REQUIRED WORK:
In the passage on finding new sources of growth, what percentage of the children George Land tested fell into the genius category?

SOURCE PASSAGE:

By: Ramon Salinas
Identifying new sources of growth has become increasingly more complex given the myriad of alternatives that new business models, strategic partnerships, advanced technologies, and other disruptive mechanisms offer us. Taking a systematic approach to finding these opportunities means veering from our usual mode of operations to a much more speculative mindset where the learning journey is as important as the destination itself.
Awaken your inner child
In 1968 George Land applied an imaginative thinking test that he had designed for NASA to 1,600 children ages 3-5, finding that 98% of them fell into the genius category compared to only 2% of adults. What happened over the years? Because we were taught to color within the lines, that there were right and wrong answers, we end up minimizing our ability to engage in “what if” thinking.
Taught to color between the lines, we’ve minimized our ability to engage in “what if” thinking.
Dissociating your prefrontal lobe
Priming ourselves for generative and speculative thinking is not enough if at the same time we bring along our egos, insecurities and personal agendas. The more aware we are of our surrounding, politics, and limitations, the more likely we’ll avoid taking risks and we will actively look for flaws on what other people present to us. We need confidence to be innovative, and that confidence comes from two places: our own experiences and the courage to try something that involves risk. In the absence of certainty, having your analytical self telling you the 1,001 ways “that won’t work“ will deter you from finding ways to make actually it work, therefore making it essential to dissociate your rational self from your intuitive self.
Dr. Charles Limb, an Associate Professor at the Johns Hopkins School of Medicine was able to prove this point -and make it evident- by hooking up jazz players to MRI machines and monitoring the differences on their prefrontal cortex while playing music they had memorized versus jamming and improvising. The result was that when the musician was coming up with new music the self-monitoring area turned off and the self-expressive one turned on, which is analogous with generating new ideas and trying them out.

(Saved entries)
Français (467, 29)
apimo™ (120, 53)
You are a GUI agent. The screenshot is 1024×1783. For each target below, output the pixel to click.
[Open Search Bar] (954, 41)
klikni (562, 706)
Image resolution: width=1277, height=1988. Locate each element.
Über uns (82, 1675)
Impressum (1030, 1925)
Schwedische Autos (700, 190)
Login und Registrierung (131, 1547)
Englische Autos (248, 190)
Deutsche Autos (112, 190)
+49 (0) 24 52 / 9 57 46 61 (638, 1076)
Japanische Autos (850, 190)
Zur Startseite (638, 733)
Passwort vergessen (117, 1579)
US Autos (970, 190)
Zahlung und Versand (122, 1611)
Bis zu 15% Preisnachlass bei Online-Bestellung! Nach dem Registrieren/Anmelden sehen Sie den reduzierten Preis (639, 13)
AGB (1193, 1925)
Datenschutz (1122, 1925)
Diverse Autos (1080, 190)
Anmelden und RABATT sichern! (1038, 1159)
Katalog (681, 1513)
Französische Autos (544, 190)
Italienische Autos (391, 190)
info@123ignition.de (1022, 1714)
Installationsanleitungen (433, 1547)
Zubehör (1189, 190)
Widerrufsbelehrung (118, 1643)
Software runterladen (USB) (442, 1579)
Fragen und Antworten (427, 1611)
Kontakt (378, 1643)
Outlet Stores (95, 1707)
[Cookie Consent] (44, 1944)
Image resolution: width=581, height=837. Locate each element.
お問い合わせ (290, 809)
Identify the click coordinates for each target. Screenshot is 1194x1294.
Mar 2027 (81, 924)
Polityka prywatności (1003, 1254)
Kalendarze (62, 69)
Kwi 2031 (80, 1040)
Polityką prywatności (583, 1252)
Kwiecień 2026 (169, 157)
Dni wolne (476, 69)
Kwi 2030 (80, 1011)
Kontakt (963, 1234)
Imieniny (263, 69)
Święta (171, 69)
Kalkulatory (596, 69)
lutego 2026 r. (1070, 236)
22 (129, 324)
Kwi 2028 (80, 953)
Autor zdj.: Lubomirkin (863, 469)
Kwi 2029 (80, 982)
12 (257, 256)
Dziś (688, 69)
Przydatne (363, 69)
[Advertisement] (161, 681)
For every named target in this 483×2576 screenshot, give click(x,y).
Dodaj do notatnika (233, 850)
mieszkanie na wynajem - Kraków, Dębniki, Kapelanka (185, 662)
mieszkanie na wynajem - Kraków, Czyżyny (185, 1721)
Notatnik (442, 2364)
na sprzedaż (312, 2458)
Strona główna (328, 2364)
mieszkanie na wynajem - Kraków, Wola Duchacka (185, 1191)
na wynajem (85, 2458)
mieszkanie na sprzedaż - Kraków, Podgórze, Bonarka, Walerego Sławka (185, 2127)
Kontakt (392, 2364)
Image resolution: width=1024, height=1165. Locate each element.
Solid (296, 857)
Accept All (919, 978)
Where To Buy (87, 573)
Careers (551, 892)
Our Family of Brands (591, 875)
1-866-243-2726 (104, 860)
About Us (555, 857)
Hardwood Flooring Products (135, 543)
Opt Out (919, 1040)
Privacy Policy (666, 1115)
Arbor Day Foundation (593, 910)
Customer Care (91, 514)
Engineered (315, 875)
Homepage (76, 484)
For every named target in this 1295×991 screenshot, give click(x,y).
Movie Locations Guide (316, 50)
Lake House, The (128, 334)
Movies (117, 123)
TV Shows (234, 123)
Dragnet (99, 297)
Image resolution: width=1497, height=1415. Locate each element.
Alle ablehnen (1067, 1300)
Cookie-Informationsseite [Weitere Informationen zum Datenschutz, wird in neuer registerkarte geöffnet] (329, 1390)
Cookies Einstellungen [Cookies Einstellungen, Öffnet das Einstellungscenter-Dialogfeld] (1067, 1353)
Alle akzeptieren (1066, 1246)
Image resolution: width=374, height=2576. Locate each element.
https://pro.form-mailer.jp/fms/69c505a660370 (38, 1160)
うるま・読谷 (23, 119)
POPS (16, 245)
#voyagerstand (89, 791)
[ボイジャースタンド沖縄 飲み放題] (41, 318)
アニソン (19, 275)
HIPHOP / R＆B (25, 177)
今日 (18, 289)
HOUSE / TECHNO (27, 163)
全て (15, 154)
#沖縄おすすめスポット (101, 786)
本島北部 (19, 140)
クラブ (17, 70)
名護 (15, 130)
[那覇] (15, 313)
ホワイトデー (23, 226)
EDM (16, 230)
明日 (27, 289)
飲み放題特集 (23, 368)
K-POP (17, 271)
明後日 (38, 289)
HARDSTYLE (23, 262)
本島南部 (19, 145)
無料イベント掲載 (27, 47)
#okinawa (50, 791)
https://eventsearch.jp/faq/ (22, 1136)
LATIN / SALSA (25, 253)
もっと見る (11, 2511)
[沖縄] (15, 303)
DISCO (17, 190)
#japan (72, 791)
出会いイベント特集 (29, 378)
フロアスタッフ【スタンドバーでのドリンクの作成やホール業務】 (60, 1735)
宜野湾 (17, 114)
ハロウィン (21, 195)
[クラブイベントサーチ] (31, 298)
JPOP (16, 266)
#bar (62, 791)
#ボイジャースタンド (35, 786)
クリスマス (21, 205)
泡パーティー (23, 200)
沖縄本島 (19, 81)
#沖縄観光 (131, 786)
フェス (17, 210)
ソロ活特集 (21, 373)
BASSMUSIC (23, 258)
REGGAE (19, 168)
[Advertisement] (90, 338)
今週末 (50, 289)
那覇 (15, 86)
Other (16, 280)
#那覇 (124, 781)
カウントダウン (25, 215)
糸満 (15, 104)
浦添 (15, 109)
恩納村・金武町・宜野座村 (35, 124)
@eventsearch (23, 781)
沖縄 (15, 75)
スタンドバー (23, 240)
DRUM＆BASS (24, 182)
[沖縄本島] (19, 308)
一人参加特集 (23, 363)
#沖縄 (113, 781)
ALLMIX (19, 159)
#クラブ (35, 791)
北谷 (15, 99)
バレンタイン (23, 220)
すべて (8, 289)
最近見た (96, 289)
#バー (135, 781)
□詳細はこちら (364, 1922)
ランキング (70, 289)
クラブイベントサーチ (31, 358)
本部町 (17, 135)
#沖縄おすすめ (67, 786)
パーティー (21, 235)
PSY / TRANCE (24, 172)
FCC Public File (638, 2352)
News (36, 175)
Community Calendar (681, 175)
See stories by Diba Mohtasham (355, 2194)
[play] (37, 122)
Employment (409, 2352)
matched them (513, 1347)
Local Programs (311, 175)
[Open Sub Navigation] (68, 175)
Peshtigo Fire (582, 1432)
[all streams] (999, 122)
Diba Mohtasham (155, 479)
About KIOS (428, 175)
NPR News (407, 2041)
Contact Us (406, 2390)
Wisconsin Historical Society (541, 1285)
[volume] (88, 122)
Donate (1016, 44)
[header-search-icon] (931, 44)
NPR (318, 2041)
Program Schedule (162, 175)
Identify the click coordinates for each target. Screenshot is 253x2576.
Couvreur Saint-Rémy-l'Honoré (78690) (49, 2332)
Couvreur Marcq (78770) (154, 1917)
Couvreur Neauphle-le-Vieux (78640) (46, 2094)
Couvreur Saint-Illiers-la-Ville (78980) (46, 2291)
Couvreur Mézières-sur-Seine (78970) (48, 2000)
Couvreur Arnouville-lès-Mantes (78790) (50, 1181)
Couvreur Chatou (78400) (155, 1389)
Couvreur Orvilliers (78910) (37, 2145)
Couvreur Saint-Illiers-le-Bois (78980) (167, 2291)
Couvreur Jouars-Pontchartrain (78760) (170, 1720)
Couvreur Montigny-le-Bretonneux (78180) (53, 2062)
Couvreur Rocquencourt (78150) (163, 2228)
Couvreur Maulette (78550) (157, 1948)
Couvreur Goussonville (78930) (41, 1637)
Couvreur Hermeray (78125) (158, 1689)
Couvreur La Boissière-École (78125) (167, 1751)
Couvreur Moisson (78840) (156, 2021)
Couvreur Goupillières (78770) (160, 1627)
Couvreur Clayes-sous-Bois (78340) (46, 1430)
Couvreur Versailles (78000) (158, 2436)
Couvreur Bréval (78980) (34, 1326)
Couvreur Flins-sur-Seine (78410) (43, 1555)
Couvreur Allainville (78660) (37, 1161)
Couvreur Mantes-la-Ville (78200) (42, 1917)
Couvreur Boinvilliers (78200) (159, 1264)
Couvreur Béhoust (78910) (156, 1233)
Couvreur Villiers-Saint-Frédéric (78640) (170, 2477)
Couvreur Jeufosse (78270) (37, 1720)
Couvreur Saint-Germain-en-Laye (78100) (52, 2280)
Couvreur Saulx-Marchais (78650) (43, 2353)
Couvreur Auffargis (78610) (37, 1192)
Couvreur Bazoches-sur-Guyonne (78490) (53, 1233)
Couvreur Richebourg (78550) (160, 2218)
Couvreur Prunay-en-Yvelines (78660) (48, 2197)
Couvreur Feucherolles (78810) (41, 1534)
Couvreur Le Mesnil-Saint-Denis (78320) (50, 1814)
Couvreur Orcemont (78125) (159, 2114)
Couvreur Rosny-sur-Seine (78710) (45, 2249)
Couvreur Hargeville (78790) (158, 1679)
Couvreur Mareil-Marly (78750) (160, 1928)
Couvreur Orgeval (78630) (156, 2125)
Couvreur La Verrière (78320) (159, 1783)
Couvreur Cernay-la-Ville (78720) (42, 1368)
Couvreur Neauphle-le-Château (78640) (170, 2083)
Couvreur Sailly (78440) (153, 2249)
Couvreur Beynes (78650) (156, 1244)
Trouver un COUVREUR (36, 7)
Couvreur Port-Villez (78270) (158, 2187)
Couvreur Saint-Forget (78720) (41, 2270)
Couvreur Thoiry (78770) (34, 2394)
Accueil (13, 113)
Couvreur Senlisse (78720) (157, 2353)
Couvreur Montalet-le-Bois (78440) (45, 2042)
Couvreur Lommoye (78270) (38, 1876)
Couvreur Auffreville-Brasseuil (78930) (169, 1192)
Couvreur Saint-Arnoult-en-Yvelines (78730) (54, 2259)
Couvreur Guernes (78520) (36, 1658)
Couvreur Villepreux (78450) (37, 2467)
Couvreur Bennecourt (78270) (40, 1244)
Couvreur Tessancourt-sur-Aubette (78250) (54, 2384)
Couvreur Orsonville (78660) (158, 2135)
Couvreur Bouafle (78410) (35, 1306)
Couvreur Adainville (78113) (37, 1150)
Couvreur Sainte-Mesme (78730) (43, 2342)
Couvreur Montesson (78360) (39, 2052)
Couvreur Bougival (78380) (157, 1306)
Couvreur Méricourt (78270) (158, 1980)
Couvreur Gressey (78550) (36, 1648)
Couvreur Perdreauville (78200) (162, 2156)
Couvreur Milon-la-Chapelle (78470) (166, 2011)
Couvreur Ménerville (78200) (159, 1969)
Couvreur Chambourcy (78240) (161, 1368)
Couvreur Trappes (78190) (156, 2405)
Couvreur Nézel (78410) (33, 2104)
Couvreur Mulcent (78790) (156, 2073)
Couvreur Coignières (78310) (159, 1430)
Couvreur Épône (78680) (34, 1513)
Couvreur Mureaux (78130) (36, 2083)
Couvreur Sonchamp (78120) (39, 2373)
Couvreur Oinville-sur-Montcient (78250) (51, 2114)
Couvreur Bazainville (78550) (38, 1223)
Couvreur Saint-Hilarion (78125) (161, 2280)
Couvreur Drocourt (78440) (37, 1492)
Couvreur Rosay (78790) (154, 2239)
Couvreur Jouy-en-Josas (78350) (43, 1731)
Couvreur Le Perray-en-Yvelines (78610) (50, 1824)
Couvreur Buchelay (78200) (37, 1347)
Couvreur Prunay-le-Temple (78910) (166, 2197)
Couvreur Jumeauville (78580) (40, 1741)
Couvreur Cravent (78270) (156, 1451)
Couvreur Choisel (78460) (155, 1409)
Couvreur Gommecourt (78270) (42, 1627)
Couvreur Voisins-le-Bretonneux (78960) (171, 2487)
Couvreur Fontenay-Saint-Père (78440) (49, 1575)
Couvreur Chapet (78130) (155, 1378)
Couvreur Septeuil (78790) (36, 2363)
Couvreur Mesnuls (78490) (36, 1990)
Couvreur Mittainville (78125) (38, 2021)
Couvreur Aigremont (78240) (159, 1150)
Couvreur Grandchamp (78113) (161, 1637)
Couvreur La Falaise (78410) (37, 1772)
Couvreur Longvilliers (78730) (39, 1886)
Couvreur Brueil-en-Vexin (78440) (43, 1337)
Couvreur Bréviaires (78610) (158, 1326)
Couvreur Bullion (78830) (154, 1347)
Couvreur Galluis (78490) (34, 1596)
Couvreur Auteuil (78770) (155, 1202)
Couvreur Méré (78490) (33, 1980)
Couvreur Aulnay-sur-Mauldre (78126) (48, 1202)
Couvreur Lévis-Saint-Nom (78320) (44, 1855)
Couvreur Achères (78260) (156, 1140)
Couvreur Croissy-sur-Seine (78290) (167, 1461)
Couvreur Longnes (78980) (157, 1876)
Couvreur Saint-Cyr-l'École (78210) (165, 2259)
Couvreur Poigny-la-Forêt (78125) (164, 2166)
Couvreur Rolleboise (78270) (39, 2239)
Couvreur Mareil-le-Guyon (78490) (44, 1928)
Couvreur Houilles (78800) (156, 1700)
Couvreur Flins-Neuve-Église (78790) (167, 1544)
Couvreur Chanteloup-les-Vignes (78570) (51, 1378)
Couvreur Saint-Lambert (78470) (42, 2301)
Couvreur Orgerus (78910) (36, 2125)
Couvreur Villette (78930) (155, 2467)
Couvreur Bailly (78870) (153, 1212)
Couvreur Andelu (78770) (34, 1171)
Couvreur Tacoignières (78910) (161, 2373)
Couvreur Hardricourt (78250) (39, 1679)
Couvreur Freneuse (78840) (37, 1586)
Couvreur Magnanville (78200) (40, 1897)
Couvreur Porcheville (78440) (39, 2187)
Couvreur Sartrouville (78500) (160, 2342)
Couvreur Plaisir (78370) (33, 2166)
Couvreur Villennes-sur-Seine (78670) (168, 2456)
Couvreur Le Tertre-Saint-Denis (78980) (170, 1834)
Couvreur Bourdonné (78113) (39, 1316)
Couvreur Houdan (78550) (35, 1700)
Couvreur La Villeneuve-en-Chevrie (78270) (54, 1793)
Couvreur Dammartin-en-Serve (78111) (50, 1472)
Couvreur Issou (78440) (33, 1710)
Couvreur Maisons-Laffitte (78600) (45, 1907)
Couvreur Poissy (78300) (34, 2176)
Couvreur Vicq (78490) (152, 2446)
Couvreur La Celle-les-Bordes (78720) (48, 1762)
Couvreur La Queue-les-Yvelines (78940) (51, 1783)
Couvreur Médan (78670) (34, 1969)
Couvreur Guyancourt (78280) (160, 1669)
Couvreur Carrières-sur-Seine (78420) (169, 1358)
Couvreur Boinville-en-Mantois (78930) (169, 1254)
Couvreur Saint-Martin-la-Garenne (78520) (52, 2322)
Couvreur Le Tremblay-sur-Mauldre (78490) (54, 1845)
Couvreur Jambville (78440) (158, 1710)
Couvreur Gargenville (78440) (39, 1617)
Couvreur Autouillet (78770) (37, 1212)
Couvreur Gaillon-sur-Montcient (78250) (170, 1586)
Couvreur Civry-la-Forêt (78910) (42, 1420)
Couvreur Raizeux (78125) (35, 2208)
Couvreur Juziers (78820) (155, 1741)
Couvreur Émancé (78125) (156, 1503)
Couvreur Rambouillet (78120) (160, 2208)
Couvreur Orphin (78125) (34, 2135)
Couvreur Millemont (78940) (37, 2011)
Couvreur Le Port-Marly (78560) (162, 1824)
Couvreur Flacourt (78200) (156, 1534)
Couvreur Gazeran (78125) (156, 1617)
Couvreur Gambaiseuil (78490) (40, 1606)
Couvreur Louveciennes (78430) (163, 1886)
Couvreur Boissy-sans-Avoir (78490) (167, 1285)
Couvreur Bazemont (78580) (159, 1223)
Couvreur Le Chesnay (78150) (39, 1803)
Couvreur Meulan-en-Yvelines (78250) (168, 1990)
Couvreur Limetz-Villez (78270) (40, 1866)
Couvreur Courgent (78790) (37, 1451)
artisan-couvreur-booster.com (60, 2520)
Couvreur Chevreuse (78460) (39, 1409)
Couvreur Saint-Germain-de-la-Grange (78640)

SOLUTION BELOW:
98%